Concern trolling: Toward 2020

Via KnowYourMeme.

Some pretty advanced concern trolling from Monsignor Ross Douthat, Apostolic Nuncio to 42nd Street, has him advising his conservative readers that they should pray for Senator Sanders to get the nomination ("The Case For Bernie"), finishing his column thus:
This is why, despite technically preferring a moderate like Biden or Amy Klobuchar, I keep coming back to the conservative’s case for Bernie — which rests on the perhaps-wrong but still attractive supposition that he’s the liberal most likely to spend all his time trying to tax the rich and leave cultural conservatives alone.
What is why what? Well, the idea, which he's put forward before apparently, is that Elizabeth Warren has "fully embraced the culture-war breadth of the new progressivism while Sanders remains, fundamentally, an economic-policy monomaniac" so he's a safer bet for the terrorized conservative Roman Catholic who just wants his bathroom to be safe from complicated genders and his women dead if they have an ectopic pregnancy, just in case the Democrats win.

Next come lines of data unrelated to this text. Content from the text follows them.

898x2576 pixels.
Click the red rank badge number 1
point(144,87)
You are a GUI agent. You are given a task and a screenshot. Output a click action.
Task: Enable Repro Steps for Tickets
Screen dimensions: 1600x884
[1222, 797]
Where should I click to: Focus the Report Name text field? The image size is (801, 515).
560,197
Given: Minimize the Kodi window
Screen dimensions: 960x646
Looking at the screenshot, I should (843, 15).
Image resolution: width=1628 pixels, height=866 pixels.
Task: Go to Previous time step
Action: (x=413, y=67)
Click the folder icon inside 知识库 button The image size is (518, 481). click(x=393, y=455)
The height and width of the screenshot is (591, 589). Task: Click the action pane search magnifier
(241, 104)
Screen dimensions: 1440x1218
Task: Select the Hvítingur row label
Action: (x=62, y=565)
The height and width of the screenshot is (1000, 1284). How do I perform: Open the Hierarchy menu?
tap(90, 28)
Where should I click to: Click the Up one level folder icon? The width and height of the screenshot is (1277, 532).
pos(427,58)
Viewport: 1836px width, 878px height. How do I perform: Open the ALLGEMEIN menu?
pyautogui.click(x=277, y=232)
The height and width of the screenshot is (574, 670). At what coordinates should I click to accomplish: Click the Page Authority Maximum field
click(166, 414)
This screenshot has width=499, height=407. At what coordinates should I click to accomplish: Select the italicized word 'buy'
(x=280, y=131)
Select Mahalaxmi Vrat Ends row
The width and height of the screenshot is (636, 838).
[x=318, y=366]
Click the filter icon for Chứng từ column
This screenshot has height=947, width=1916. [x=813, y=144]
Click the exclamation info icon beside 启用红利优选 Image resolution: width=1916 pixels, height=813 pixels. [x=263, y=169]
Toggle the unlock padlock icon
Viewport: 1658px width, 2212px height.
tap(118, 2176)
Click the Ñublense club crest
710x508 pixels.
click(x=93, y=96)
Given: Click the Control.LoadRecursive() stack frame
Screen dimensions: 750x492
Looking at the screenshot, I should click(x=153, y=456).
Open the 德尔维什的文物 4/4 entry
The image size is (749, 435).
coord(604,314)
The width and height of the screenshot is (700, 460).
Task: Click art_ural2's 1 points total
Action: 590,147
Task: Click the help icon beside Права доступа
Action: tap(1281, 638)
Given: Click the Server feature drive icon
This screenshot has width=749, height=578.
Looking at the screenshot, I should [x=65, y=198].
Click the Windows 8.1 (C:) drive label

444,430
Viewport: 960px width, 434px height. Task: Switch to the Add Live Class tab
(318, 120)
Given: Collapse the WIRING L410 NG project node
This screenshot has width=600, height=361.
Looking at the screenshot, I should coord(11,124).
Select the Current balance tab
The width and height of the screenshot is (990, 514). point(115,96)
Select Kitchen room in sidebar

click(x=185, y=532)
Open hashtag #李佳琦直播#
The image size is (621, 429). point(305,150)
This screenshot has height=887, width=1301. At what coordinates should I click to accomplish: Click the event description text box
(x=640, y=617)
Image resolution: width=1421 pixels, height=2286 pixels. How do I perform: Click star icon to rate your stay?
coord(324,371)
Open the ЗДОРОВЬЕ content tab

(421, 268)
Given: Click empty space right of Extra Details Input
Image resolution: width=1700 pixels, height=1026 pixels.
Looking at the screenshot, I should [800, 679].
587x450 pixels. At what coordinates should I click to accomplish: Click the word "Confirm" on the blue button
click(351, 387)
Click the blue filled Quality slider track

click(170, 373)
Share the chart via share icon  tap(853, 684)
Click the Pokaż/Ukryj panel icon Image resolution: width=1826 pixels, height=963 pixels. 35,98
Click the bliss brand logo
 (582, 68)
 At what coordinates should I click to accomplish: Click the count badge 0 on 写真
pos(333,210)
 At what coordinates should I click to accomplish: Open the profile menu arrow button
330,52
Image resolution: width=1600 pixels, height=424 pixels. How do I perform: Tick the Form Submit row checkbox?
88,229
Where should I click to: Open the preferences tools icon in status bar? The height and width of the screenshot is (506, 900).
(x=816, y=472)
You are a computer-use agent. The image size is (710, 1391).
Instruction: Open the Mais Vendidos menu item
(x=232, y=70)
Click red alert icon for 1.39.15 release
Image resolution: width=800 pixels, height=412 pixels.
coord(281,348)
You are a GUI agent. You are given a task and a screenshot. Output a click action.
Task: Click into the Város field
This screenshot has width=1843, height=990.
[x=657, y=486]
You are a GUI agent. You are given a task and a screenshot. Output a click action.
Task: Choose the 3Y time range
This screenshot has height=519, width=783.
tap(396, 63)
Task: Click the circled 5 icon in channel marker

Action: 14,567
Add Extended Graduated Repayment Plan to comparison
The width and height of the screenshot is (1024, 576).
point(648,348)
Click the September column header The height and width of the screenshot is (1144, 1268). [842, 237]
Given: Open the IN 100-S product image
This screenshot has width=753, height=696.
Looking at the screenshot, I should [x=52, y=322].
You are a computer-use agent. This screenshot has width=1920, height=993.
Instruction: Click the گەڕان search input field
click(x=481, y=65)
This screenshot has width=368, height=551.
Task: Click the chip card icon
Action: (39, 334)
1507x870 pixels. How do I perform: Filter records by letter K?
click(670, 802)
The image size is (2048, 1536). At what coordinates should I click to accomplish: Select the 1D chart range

Ross also thinks those "Obama-Trump voters" should back Sanders for the same reason because he might win—
But still: If you are a wavering Democrat concerned about both party unity and ultimate electability, about exciting all the diverse factions of your base while also competing for the disaffected, both the relative breadth of Bernie’s primary coalition and his decent polling among non-voters and Obama-Trump voters are reasons to give him another look.
—and he also suggests that Sanders actually will win:
Like other candidates, Sanders’s support has a demographic core: Just as Elizabeth Warren depends on very liberal professionals and Joe Biden on older minorities and moderates, Bernie depends intensely on the young. But his polling also shows an interesting better-than-you-expect pattern, given stereotypes about his support. He does better-than-you-expect with minorities despite having struggled with them in 2016, with moderate voters and $100K-plus earners despite being famously left-wing, and with young women despite all the BernieBro business.
in spite of his weakness among voters his age, who are as everybody knows the most faithful showers-up at the polls.

So what's Ross trying to accomplish here? Is he trying to egg on Democrats to back Bernie to weaken Warren? Or trying to egg on "Obama-to-Trumpers" to back Bernie to weaken Biden? or trying to get Bernie nominated in the hope of alienating the Boomers and reelecting Trump? ("OK Boomer.") Or seriously trying to get atheistical Bernie elected because contrary to expectations "Deus vult", the same way anti-Papists back Trump by claiming that God has chosen the adulterous gangster and grifter to save America from sin? Or has reflexive concern trolling just led him into an echo chamber of advocating things he doesn't want for reasons he can no longer sort out?

I seriously don't know. I don't even think I'd use this column as a springboard for telling people not to vote for Sanders because if Douthat says they should it's probably a bad idea.

I spent some of the day advocating Joe Biden rather than Mayor Pete Buttigieg as my own fall-back preference if Warren should not be nominated
which I already feel funny about (I'd actually rather have Kamala Harris back toward the top, to say nothing of candidates I continue to really like for even less ideological reasons, like Amy Klobuchar, or more, like Julián Castro, who might well have a better chance of winning if they had a chance of competing, but as I say I do understand Biden's appeal and am ready to work with him, or Sanders for that matter).

I mostly think Democratic primary voters are going to be best off voting the way they feel like voting, without a lot of advanced strategizing, and preparing themselves to live with a second or third choice, because the wisdom of crowds yields what it yields, which may not be ideal but is rarely intolerable. I'm seriously hating the amount of noise I'm seeing from fans disparaging Democrats not their own, talking themselves into a mood where they may really not be able to vote for the one they didn't like, as certainly happened with (some of) the Sanders supporters in 2016 (it's all very well to complain that some Clinton supporters failed to vote for Obama in 2008, but the point is it wasn't a problem since Obama won, OK?).

And to remember, if you really care about a progressive agenda, as opposed to progressive branding, that you shouldn't even be thinking about the presidential contest as much as the Senate, where the real-world difference is going to be made.